Equiinet is a privately held company based in Las Vegas, Nevada. The company is the manufacturer of voice and security appliances and provides telecommunications, cloud services, and VoIP services.

The company has offices in Bristol, United Kingdom and Beijing, China. Equiinet Limited was a former subsidiary of DICA Technologies AG. A business uses PBX technology to manage phone tasks such as call routing, allowing more than one person to be reached from a single number, voicemail, faxing, automated greetings, conference calling, and sending phone calls to the first available person in a department.

History
The company was founded in London in 1998 by a former Mitel employee Jonas—whom the company credits with coining the term UTM. Current Chairman Dominic Marrocco purchased the company in 2002 and in 2014, company headquarters were moved to Las Vegas, Nevada. 

Leith Martin, President of the company is also the Director for the Center of Entrepreneurship at the University of Nevada, Las Vegas.

On the technology front, the company released its VoIP feature in 2012 Equiinet takes cloud services from data center provider Switch in Las Vegas, NV.

Products and services
The company is the manufacturer of voice and security appliances and provides telecommunications, cloud services, and VoIP services. Equiinet UTM, formerly SentryPilot, is a Linux-based security appliance that provides antivirus, anti-spam and URL filtering tools.

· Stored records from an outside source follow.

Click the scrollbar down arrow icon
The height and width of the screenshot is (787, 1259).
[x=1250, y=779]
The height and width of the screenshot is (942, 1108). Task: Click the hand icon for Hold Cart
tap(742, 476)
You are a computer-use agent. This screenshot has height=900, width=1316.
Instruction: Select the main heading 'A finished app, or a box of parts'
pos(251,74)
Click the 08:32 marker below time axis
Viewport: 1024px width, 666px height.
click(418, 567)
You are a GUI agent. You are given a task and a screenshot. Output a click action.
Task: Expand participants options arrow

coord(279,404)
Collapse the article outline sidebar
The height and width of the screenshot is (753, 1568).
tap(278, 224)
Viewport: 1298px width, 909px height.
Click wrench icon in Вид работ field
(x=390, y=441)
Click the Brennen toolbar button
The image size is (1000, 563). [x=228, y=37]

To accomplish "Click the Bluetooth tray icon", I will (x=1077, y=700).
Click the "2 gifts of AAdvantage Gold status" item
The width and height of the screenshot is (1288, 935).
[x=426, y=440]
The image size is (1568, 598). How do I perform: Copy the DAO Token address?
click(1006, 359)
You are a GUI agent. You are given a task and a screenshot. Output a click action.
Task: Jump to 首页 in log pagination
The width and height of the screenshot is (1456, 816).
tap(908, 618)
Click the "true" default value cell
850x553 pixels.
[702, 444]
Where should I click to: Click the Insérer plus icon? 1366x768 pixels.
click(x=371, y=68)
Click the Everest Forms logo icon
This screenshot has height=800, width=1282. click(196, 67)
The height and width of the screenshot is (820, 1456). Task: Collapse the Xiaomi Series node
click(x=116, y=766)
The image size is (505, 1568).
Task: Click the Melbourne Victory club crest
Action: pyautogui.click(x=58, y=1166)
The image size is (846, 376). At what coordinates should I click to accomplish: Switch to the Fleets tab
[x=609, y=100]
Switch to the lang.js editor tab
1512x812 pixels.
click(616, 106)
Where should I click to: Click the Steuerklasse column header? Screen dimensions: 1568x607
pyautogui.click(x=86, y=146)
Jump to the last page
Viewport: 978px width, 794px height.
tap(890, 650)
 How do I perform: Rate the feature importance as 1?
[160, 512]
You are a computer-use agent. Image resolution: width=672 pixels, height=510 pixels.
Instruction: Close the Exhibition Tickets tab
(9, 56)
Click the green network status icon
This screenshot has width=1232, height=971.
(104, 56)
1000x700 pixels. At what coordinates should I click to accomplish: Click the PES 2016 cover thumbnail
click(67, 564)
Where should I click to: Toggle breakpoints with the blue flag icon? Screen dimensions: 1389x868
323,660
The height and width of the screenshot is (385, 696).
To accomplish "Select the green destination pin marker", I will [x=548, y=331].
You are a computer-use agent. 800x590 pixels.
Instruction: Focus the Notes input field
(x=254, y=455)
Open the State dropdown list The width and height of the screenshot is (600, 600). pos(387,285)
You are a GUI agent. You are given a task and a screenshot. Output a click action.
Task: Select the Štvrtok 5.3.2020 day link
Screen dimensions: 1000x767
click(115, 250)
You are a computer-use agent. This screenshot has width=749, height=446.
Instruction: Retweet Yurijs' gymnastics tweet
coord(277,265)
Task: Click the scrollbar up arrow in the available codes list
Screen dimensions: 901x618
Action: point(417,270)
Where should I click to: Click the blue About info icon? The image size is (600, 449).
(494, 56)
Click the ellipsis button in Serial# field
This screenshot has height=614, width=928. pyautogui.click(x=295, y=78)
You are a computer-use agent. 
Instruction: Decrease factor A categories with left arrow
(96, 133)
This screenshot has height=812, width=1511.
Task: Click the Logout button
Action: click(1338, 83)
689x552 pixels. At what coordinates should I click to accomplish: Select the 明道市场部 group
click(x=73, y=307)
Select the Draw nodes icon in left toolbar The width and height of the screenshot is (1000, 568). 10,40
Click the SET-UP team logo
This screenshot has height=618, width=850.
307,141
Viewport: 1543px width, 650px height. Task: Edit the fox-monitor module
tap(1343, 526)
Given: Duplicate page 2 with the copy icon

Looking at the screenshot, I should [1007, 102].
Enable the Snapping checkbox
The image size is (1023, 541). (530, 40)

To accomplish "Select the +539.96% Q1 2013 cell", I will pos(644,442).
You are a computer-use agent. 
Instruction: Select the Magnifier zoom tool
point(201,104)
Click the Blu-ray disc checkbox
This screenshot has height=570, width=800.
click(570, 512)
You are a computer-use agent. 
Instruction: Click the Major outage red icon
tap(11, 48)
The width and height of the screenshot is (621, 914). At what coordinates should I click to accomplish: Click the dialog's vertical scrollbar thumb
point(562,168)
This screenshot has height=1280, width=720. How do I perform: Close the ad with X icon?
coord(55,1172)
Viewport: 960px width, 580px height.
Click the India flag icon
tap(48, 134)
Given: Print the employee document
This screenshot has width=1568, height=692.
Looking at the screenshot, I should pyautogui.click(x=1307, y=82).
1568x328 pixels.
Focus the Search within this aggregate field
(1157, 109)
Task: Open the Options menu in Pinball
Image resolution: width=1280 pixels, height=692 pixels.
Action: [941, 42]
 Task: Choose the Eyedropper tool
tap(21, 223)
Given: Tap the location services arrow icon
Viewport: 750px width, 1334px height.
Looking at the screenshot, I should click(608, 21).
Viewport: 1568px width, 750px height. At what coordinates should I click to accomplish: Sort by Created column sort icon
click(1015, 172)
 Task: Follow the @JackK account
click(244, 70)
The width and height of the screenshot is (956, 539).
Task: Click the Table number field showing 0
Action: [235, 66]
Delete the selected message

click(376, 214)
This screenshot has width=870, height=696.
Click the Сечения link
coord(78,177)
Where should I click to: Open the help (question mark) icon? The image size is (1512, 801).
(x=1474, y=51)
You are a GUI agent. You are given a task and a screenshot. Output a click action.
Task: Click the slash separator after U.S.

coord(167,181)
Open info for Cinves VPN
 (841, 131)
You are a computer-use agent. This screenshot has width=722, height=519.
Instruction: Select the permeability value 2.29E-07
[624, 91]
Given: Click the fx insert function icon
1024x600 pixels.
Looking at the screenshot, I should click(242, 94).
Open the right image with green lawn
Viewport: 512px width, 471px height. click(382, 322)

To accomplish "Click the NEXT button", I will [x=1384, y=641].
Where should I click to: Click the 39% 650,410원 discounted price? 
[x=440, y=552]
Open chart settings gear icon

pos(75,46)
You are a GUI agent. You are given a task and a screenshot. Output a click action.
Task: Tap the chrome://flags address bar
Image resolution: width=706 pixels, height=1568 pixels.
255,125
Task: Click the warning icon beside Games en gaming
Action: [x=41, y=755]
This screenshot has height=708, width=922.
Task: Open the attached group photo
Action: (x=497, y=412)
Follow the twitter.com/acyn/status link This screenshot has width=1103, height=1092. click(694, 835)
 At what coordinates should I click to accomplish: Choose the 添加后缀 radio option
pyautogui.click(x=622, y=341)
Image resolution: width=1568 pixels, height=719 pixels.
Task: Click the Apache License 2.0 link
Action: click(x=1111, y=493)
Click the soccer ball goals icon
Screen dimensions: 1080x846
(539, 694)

Equiinet manufactures and markets server appliances for armed forces, SME businesses, and schools. The company provides converged voice and data products and services for the network security industry. It offers Tina, a single box product that delivers telephony services. The company also provides VoIP, unified threat management, connectivity failover, caching, URL filtering, and other communication products and services. It serves customers through its partner channels and resellers in the United Kingdom, North America, the Far East, and internationally.